YOUR ASSIGNMENT:
The answer must be an exact copy of the records below, with every picture left out.

───

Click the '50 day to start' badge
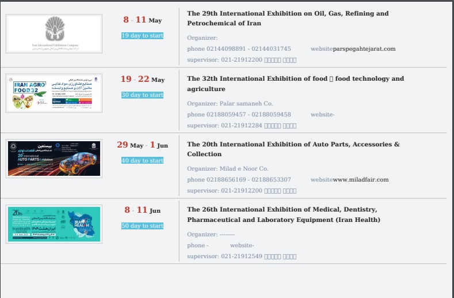 click(142, 226)
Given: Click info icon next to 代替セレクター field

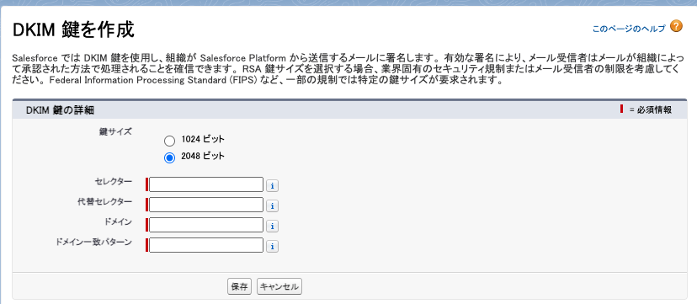Looking at the screenshot, I should pyautogui.click(x=272, y=206).
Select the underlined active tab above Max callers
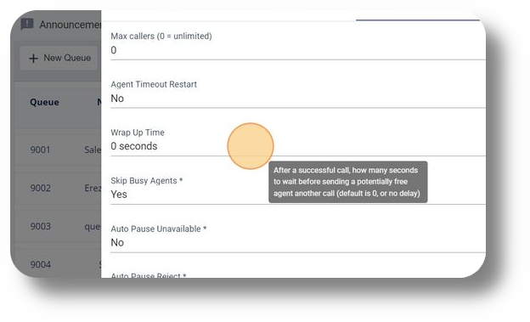 point(418,18)
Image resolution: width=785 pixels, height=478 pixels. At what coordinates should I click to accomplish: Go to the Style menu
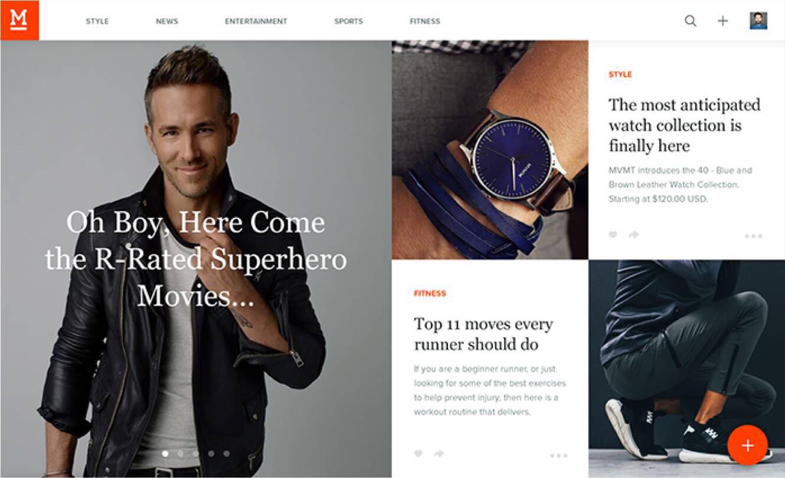click(x=97, y=21)
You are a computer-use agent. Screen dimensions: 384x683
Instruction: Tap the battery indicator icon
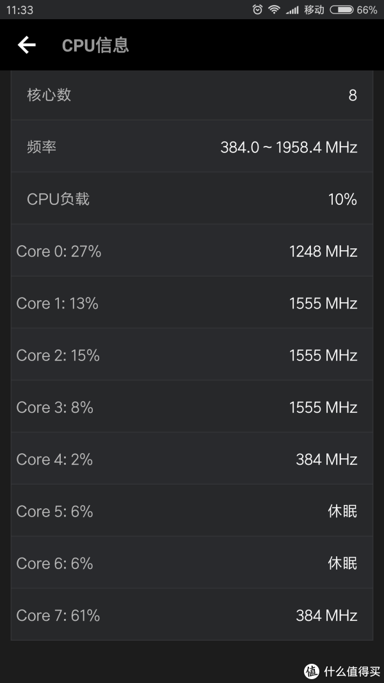(x=341, y=10)
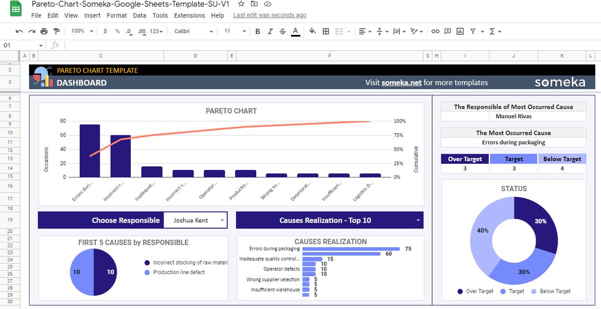Screen dimensions: 601x309
Task: Click the Insert link icon
Action: [435, 31]
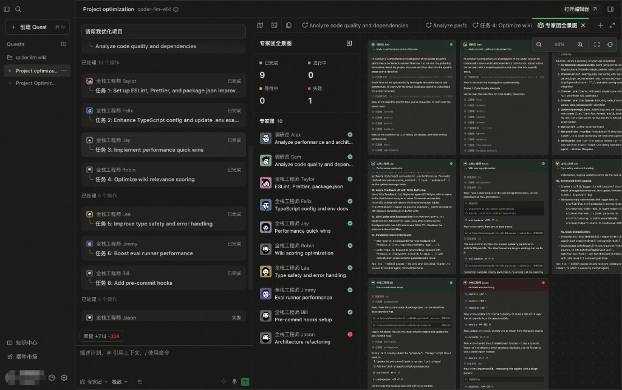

───

SOLUTION FOR THIS PROBLEM:
Click the '50 day to start' badge
 click(142, 226)
Given: Click info icon next to 代替セレクター field

Looking at the screenshot, I should pyautogui.click(x=272, y=206).
Select the underlined active tab above Max callers
 point(418,18)
Image resolution: width=785 pixels, height=478 pixels. At what coordinates should I click to accomplish: Go to the Style menu
click(x=97, y=21)
You are a computer-use agent. Screen dimensions: 384x683
Instruction: Tap the battery indicator icon
(x=341, y=10)
Screen dimensions: 601x309
Task: Click the Insert link icon
Action: [435, 31]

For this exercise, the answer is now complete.